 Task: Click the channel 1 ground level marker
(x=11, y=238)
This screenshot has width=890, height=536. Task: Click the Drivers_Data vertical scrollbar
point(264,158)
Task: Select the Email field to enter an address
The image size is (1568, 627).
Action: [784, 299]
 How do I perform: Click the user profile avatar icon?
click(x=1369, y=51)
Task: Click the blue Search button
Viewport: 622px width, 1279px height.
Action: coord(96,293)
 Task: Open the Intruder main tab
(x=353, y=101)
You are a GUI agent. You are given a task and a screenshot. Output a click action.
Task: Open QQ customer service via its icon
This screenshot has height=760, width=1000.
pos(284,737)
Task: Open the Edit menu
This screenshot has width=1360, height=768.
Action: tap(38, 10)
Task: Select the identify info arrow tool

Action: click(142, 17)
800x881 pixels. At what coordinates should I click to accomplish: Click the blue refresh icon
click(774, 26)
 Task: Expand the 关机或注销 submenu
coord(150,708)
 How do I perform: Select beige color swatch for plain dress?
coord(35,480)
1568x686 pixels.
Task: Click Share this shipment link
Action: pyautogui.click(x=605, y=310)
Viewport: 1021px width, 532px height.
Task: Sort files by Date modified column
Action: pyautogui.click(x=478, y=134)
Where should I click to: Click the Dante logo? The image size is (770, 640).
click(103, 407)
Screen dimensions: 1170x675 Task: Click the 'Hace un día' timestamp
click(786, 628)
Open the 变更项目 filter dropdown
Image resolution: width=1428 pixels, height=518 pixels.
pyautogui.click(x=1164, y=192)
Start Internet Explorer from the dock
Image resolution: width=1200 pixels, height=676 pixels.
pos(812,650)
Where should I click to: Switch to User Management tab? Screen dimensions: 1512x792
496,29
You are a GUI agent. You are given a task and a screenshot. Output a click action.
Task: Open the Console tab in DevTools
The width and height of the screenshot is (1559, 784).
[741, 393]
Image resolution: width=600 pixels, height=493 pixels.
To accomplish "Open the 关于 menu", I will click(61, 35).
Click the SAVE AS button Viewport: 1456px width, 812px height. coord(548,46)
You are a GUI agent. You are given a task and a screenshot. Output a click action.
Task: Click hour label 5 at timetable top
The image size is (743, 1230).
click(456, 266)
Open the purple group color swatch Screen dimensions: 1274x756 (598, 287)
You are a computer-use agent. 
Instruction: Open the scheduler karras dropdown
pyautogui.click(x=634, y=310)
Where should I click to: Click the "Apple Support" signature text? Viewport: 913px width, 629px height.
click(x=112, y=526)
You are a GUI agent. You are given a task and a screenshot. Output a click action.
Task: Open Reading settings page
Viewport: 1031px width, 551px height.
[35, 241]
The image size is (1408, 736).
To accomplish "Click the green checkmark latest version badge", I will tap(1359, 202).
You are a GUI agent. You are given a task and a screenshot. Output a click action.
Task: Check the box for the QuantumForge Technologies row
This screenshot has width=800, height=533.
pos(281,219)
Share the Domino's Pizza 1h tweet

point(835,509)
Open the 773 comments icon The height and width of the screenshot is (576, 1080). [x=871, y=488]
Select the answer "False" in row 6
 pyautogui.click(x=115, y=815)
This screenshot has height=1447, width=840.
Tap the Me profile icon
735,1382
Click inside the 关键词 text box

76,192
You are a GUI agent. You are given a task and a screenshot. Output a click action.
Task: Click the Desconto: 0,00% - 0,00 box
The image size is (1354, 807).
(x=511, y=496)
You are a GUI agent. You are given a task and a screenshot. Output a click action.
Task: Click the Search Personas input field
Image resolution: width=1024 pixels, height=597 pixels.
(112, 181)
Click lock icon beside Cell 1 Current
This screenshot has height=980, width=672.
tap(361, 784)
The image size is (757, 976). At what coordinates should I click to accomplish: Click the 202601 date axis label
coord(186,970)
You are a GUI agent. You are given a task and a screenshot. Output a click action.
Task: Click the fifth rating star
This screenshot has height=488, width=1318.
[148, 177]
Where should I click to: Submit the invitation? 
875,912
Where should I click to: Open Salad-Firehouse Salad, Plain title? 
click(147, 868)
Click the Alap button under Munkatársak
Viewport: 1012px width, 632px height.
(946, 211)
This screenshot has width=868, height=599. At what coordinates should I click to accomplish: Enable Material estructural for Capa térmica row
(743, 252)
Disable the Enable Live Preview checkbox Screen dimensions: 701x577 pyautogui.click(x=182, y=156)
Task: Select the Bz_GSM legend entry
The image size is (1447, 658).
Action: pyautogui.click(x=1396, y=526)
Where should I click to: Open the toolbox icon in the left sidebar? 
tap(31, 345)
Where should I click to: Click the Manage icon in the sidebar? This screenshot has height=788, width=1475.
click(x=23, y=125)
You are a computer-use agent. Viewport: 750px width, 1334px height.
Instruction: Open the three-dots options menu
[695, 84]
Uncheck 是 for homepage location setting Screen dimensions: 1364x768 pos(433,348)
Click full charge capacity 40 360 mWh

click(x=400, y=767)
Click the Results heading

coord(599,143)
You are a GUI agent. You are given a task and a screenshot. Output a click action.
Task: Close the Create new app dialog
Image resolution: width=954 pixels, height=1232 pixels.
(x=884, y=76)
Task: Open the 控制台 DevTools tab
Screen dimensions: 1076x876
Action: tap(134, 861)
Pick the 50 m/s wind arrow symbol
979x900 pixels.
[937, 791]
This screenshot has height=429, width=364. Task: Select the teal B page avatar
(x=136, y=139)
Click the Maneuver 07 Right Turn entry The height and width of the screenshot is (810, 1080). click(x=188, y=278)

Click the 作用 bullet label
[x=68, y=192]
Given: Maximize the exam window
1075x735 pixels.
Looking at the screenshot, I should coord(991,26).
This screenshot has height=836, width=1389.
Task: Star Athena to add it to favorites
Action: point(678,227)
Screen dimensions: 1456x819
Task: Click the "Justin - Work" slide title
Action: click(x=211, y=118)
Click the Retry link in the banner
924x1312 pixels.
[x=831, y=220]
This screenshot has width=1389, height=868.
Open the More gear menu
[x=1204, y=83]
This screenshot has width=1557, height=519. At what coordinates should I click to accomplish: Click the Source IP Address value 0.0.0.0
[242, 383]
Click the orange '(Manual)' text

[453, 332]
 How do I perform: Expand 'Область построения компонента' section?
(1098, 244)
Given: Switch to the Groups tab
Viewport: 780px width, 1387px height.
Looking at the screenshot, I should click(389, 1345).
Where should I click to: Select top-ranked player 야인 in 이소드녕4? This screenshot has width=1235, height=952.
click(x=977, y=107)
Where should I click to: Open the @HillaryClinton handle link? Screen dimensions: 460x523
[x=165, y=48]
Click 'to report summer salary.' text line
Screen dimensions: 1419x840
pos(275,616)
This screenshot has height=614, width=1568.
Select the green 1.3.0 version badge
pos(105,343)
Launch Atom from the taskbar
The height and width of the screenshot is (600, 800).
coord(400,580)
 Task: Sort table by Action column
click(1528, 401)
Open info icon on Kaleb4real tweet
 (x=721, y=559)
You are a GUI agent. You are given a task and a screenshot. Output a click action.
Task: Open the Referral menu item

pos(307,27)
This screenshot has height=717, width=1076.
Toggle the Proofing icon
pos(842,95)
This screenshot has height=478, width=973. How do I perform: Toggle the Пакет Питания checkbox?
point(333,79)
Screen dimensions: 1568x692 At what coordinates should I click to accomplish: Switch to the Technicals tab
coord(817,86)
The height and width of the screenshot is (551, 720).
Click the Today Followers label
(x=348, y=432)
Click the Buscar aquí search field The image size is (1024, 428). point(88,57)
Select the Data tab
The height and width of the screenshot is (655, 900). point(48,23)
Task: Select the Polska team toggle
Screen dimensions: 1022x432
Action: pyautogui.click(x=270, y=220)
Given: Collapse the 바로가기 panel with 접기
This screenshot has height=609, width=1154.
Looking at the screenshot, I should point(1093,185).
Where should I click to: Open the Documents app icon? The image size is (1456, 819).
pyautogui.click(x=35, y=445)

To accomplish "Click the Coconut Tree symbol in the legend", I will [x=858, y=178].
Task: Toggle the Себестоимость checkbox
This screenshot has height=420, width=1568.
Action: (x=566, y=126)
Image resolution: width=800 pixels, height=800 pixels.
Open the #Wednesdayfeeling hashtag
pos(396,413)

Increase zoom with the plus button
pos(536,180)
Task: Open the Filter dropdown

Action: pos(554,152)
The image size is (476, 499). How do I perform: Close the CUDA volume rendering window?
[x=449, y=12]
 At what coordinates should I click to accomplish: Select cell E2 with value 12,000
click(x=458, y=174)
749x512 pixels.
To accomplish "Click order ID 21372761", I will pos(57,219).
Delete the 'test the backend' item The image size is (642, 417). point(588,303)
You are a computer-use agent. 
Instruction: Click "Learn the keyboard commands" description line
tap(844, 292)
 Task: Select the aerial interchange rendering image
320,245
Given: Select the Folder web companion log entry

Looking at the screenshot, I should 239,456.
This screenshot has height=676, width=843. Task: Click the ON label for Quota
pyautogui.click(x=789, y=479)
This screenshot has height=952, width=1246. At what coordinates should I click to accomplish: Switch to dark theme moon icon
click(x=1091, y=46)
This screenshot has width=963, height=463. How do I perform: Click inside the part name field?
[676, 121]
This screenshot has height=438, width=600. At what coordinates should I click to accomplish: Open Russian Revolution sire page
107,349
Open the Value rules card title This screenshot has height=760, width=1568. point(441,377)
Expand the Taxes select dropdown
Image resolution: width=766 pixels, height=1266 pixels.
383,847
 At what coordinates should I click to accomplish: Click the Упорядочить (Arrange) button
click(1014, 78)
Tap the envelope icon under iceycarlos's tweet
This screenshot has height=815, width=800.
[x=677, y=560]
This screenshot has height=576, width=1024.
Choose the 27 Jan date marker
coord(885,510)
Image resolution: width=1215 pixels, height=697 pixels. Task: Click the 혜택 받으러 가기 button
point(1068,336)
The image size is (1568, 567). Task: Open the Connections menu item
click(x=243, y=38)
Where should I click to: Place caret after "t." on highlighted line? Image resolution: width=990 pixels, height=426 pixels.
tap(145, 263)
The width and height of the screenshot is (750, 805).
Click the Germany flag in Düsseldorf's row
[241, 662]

######

## WHAT YOU ARE ASKED TO DO
Everything from the line containing "Image resolution: width=1215" through the last line above should be copied exactly, please, with nothing added.

## EXERCISE SOLUTION
Image resolution: width=1215 pixels, height=697 pixels. Task: Click the 혜택 받으러 가기 button
point(1068,336)
The image size is (1568, 567). Task: Open the Connections menu item
click(x=243, y=38)
Where should I click to: Place caret after "t." on highlighted line? Image resolution: width=990 pixels, height=426 pixels.
tap(145, 263)
The width and height of the screenshot is (750, 805).
Click the Germany flag in Düsseldorf's row
[241, 662]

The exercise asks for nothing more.